Bernard Tapie is France’s Whack-a-Mole. During a colorful career, including a cabinet post and business interests ranging from professional soccer to filmmaking, the 70-year-old tycoon has been hit with bankruptcy, fines, and even a prison term—only to pop up again and again, seemingly as rich and well-connected as ever.
Now his luck may be running out. Prosecutors have charged him with fraud in a dispute stemming from the sale of the Adidas sportswear brand he owned in the 1990s. On July 10, Le Monde reported that magistrates had seized Tapie assets worth hundreds of millions of euros, including his Paris mansion, his St. Tropez villa, his holding in a French media group, and several bank accounts and insurance policies.
Unbowed, Tapie went on television the same evening, accusing authorities of “executing” him before trial. “They’ve indicted me, just to be able to seize my assets,” he said in an interview on France’s i-Tele network.
The indictment alleges that Tapie rigged a French government decision to approve a €385 million ($493 million) payout to him in the Adidas case, in which Tapie alleged he was swindled by formerly state-owned bank Crédit Lyonnais. Stéphane Richard, chief executive of French telecom giant Orange, also has been charged with fraud in the case. Richard was chief of staff to then-Finance Minister Christine Lagarde when she approved the award in 2008. Lagarde, now managing director of the International Monetary Fund, was questioned by magistrates but has not been charged.
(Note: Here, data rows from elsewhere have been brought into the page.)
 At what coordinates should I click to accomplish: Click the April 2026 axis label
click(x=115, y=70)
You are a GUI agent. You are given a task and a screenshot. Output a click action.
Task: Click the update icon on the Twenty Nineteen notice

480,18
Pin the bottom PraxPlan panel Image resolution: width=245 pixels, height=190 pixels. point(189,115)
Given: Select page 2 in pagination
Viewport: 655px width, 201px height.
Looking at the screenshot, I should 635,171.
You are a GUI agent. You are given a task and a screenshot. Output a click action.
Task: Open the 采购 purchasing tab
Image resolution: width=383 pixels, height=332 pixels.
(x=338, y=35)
She has denied wrongdoing.
The accusation that Tapie conspired with members of former President Nicolas Sarkozy’s center-right government is striking, considering his Socialist past. A protégé of former President François Mitterrand, he was elected to parliament in the 1980s and was named cabinet minister for urban affairs in 1992. By then he had become wealthy as a businessman who specialized in the recovery and resale of troubled companies, including Adidas. He also owned soccer and bicycle racing clubs.
He was forced to leave the cabinet in 1993, however, after being indicted in a match-fixing scandal involving his Olympique de Marseille soccer club. He was convicted and served about six months in prison. More legal troubles followed, including convictions for tax fraud and for financial irregularities at Olympique de Marseille and at another company he had headed. Barred from politics and from professional soccer, he turned to filmmaking, landing a role in a 1996 movie entitled Men, Women: a User’s Manual.
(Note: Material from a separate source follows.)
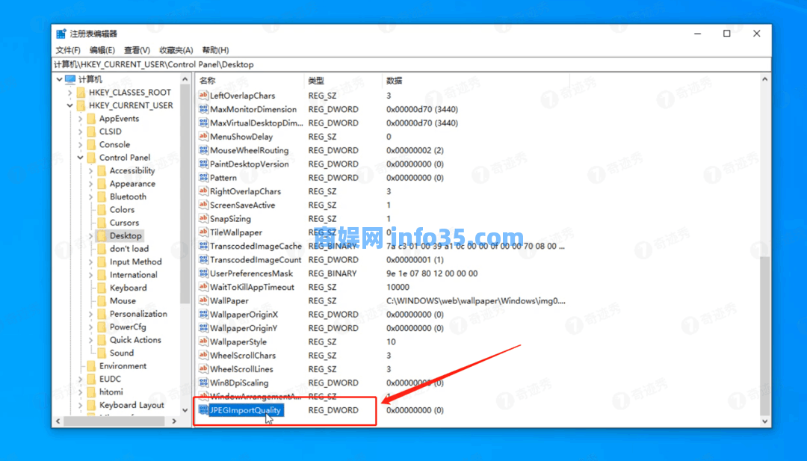
Task: Open the 编辑(E) menu
Action: pyautogui.click(x=102, y=49)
Along the way, he switched political sides, backing Sarkozy’s successful 2007 presidential campaign. A year later, an arbitration court ruled that Crédit Lyonnais had defrauded Tapie in the mid-1990s when it sold Adidas on his behalf to Robert-Louis Dreyfus, another French businessman. Then-Finance Minister Lagarde declined to appeal the award, saying in an interview earlier this year that it was the “best solution at the time.”
By 2010, Tapie had been “rehabilitated,” in the words of his lawyers at the time. He bought a yacht for €40 million and christened it Reborn.
Could Tapie still make a comeback? According to Le Monde, the yacht is not among the assets seized by authorities.